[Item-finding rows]
━━━━━━━━━━━━━━━━

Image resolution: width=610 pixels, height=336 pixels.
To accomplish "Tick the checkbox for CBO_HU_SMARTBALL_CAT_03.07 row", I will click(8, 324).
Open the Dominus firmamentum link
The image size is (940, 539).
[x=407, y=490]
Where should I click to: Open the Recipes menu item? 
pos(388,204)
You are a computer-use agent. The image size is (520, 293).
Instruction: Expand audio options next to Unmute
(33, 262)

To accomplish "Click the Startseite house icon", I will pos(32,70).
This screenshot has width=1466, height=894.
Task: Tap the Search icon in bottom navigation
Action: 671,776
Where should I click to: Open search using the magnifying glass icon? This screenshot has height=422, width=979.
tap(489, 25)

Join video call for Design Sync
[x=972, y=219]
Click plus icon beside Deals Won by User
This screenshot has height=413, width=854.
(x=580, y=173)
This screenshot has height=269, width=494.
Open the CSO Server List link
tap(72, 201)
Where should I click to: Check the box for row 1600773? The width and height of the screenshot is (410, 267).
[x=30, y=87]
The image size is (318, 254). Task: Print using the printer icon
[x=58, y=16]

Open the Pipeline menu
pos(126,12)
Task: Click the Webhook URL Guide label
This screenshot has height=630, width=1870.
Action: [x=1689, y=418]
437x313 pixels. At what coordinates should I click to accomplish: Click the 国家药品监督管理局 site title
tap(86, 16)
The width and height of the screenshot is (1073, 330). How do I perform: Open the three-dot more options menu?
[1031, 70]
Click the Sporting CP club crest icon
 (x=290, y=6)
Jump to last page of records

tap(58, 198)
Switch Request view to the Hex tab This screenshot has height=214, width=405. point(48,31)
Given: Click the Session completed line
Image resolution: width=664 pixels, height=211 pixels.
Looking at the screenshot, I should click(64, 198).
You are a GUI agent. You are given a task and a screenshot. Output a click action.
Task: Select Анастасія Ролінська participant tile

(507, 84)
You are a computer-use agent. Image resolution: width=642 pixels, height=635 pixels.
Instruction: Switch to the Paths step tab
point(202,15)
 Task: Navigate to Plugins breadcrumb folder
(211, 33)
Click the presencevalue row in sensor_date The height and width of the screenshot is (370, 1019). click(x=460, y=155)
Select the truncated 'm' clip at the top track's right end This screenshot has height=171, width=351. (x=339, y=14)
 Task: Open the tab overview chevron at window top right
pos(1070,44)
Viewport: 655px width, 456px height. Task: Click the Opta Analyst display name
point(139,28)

━━━━━━━━━━━━━━━━

▶ [What is needed]:
Reproduce every row above verbatim, keeping each line as it stands.

▶ [Task solution]:
Image resolution: width=610 pixels, height=336 pixels.
To accomplish "Tick the checkbox for CBO_HU_SMARTBALL_CAT_03.07 row", I will click(8, 324).
Open the Dominus firmamentum link
The image size is (940, 539).
[x=407, y=490]
Where should I click to: Open the Recipes menu item? 
pos(388,204)
You are a computer-use agent. The image size is (520, 293).
Instruction: Expand audio options next to Unmute
(33, 262)

To accomplish "Click the Startseite house icon", I will pos(32,70).
This screenshot has width=1466, height=894.
Task: Tap the Search icon in bottom navigation
Action: 671,776
Where should I click to: Open search using the magnifying glass icon? This screenshot has height=422, width=979.
tap(489, 25)

Join video call for Design Sync
[x=972, y=219]
Click plus icon beside Deals Won by User
This screenshot has height=413, width=854.
(x=580, y=173)
This screenshot has height=269, width=494.
Open the CSO Server List link
tap(72, 201)
Where should I click to: Check the box for row 1600773? The width and height of the screenshot is (410, 267).
[x=30, y=87]
The image size is (318, 254). Task: Print using the printer icon
[x=58, y=16]

Open the Pipeline menu
pos(126,12)
Task: Click the Webhook URL Guide label
This screenshot has height=630, width=1870.
Action: [x=1689, y=418]
437x313 pixels. At what coordinates should I click to accomplish: Click the 国家药品监督管理局 site title
tap(86, 16)
The width and height of the screenshot is (1073, 330). How do I perform: Open the three-dot more options menu?
[1031, 70]
Click the Sporting CP club crest icon
 (x=290, y=6)
Jump to last page of records

tap(58, 198)
Switch Request view to the Hex tab This screenshot has height=214, width=405. point(48,31)
Given: Click the Session completed line
Image resolution: width=664 pixels, height=211 pixels.
Looking at the screenshot, I should click(64, 198).
You are a GUI agent. You are given a task and a screenshot. Output a click action.
Task: Select Анастасія Ролінська participant tile

(507, 84)
You are a computer-use agent. Image resolution: width=642 pixels, height=635 pixels.
Instruction: Switch to the Paths step tab
point(202,15)
 Task: Navigate to Plugins breadcrumb folder
(211, 33)
Click the presencevalue row in sensor_date The height and width of the screenshot is (370, 1019). click(x=460, y=155)
Select the truncated 'm' clip at the top track's right end This screenshot has height=171, width=351. (x=339, y=14)
 Task: Open the tab overview chevron at window top right
pos(1070,44)
Viewport: 655px width, 456px height. Task: Click the Opta Analyst display name
point(139,28)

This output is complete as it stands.